- Sire: Broken Vow
- Grandsire: Unbridled
- Dam: Lucky to Be Me
- Damsire: Bernstein
- Sex: Mare
- Foaled: February 5, 2014
- Country: United States
- Color: Bay
- Breeder: Respite Farm
- Owner: Alesia, Christensen, Ciaglia Racing LLC, Exline-Border Racing LLC, Gulliver Racing LLC
- Trainer: Peter Eurton
- Record: 9: 3–2–2
- Earnings: US $1,490,600

Major wins
- Sorrento Stakes (2016) Breeders' Cup Juvenile Fillies (2016) Remington Park Oaks (2017)

Awards
- American Champion Two-Year-Old Filly (2016)

= Champagne Room (horse) =

American-bred Thoroughbred racehorse

Champagne Room (foaled February 5, 2014) is a retired American Thoroughbred racehorse, best known for winning the 2016 GI Breeders' Cup Juvenile Fillies as a 33-1 long-shot and for being named American Champion Two-Year-Old Filly of 2016.

==Background==
Champagne Room is a strongly built bay mare with a star on her forehead and one coronet band on her right hind leg. She raced with Ciaglia Racing silks.

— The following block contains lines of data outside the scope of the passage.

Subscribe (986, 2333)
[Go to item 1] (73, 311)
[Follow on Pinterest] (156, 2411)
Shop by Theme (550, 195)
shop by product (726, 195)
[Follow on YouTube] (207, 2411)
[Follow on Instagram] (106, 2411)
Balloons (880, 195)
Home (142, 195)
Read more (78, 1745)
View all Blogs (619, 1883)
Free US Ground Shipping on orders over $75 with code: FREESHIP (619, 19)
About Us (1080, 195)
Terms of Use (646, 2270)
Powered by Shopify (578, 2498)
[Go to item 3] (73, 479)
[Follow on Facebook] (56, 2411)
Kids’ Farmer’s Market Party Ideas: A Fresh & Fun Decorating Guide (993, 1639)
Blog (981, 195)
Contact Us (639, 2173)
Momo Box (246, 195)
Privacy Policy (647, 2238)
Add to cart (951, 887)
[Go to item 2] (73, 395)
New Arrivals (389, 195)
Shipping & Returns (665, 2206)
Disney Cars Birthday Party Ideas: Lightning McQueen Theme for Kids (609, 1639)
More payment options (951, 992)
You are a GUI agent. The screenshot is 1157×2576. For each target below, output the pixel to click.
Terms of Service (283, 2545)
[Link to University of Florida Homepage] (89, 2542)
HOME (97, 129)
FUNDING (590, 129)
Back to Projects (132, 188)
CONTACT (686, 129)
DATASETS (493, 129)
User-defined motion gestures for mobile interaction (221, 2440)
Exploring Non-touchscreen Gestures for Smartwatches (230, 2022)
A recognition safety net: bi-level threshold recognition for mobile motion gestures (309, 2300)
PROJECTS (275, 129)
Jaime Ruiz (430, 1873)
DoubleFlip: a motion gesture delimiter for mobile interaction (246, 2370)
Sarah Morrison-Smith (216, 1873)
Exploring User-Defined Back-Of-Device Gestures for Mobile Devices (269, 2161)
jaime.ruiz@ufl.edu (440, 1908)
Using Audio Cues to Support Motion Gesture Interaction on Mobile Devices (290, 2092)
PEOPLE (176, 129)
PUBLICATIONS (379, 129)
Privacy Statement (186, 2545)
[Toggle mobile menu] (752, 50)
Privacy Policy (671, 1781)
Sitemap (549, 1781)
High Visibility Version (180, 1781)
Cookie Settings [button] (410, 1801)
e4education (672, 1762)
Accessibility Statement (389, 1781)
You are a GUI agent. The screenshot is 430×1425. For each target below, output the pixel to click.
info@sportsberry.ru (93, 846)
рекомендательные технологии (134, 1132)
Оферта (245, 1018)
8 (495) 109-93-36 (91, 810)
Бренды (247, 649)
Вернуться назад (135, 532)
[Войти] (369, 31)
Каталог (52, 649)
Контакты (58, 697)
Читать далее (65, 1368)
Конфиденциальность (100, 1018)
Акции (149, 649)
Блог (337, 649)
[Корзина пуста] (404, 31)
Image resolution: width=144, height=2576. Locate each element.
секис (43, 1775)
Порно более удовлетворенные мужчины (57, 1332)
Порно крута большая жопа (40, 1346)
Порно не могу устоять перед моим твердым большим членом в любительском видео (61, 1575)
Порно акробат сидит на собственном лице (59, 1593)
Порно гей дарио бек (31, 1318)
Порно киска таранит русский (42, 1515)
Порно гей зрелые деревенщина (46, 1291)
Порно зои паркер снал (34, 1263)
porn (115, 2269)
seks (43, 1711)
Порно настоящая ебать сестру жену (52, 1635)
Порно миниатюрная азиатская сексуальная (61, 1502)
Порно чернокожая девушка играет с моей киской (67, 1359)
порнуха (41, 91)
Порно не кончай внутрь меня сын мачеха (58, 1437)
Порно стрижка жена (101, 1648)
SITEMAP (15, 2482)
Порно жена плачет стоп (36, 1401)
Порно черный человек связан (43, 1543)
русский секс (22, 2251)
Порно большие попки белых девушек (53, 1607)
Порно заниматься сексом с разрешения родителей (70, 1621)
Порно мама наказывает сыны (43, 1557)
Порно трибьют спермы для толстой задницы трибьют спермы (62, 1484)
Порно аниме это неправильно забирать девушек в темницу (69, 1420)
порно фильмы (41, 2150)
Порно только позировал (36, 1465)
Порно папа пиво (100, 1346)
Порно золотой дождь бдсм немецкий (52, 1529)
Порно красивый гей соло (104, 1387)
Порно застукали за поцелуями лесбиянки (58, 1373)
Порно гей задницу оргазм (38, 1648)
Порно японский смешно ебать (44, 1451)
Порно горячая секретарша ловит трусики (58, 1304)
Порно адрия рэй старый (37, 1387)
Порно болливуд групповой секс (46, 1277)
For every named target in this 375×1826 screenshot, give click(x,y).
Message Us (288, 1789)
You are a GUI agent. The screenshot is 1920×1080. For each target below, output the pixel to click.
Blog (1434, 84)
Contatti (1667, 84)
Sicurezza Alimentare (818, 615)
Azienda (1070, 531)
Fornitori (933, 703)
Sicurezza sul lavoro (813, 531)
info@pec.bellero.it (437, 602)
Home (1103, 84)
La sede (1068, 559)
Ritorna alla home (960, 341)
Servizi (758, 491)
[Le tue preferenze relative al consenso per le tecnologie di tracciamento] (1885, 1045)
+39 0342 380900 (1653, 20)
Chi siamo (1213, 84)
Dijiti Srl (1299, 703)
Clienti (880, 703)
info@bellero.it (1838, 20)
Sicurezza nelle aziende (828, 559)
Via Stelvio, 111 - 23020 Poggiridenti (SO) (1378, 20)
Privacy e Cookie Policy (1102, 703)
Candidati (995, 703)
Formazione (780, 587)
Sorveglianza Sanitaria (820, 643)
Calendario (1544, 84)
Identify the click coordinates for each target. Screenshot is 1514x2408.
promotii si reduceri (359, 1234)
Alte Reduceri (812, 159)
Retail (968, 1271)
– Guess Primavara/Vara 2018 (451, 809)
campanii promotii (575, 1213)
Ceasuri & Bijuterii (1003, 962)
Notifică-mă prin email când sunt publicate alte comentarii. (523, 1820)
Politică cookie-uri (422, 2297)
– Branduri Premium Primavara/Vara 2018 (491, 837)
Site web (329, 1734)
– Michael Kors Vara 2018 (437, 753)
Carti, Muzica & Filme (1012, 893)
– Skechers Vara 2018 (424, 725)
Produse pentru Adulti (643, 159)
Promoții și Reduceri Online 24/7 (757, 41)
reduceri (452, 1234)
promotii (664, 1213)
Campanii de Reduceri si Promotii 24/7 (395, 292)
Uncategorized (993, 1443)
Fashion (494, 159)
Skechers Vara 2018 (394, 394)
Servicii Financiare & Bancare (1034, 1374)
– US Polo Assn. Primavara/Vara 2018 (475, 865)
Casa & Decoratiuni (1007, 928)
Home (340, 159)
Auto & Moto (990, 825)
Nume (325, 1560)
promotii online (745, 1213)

==2016: two-year-old season==
Champagne Room made her debut on July 16, 2016, in a 5-furlong Maiden Special Weight, where she finished 2nd as the favorite beaten 1 1/2 lengths by Morganite. She next moved up in graded competition in the GII Sorrento Stakes on August 6 which she won by 1 1/4 lengths over Miss Southern Miss. Then she went to the GI Del Mar Debutante takes on September 3, where she finished 3rd a nose behind second-place finisher American Cleopatra and 2 1/4 lengths behind the winner, Union Strike. She then finished a troubled 4th in the GI Chandelier Stakes on October 1. She then won the GI Breeders' Cup Juvenile Fillies on November 5 by 3/4 of a length over Valadorna, in which she was the 11th choice in a field of 12. Her trainer Peter Eurton said after the race "I wasn't feeling utterly confident when they were coming down the stretch, She was getting a little tired, but nobody was catching her. I'm feeling pretty good right now. This means an awful lot to me." Champagne Room was freshened following her win in the GI Breeders' Cup Juvenile Fillies, and returned to the work tab on December 15 where she breezed 3 furlongs in :35 1/5, Peter Eurton said after her breeze "It was a little bit quicker than I was looking for, but a horse broke off eight or 10 lengths in front of her and she's got pretty good eyesight, She went really well, well in hand. I knew she was going to be fresh; she's been happy to have the time off but she's more enthused to be back on the racetrack. She's content, Juan basically said she's stronger; he has been on her in the past, she is strong, she is big, she does look really very good right now. I think a lot of it has to do with the fact she hasn't been doing anything other than some gallops. She was in one of those moods where she wanted us to let her stretch out, and she could have gone so much faster, but that would have been scary. We wanted to keep it to a moderate roar." She would target the GII Las Virgenes Stakes on February 5, 2017, for her 3-year-old debut.

==2017: three-year-old season==
Champagne Room was named Champion Two-Year-Old Filly of 2016 with 202 votes, the horse closest to her in votes was New Money Honey with 21. She made her 3-year-old debut in the GII Las Virgenes Stakes on February 5, where she finished 3rd 1 1/4 lengths behind second-place finisher Mopotism and 10 lengths behind the winner, Unique Bella. It was announced in March that she had surgery to remove a small chip from her right front ankle on March 8. Champagne Room's co-owner Phil Bongiovanni said "She came out of the surgery great. She's eating well and everything was fine with the surgery, we've talked about whether we want to breed her right now or keep her in training. With the 90 days off, plus another three or four months, we're looking at a return in November already." Champagne Room was not retired and returned to the work tab on July 30, where she breezed 3 furlongs in :35 3/5 at Del Mar. She returned in the Remington Park Oaks on September 24, where she won easily by 3 3/4 lengths under a hand ride. She finished her year with a 6th in the GI Breeders' Cup Distaff on November 3 and a 2nd behind Majestic Heat in the GII Bayakoa Stakes on December 3.

==Retirement==
As a 4-year-old Champagne Room was training for the GIII Houston Ladies Classic Stakes on January 28, but on January 19 it was announced that she had a hairline fracture in one of her coffin bones and might be retired. Then on January 24, 2018, Champagne Room was retired and sold to Japanese interests. Once she recovered, she was bred to 2015 Triple Crown winner American Pharoah.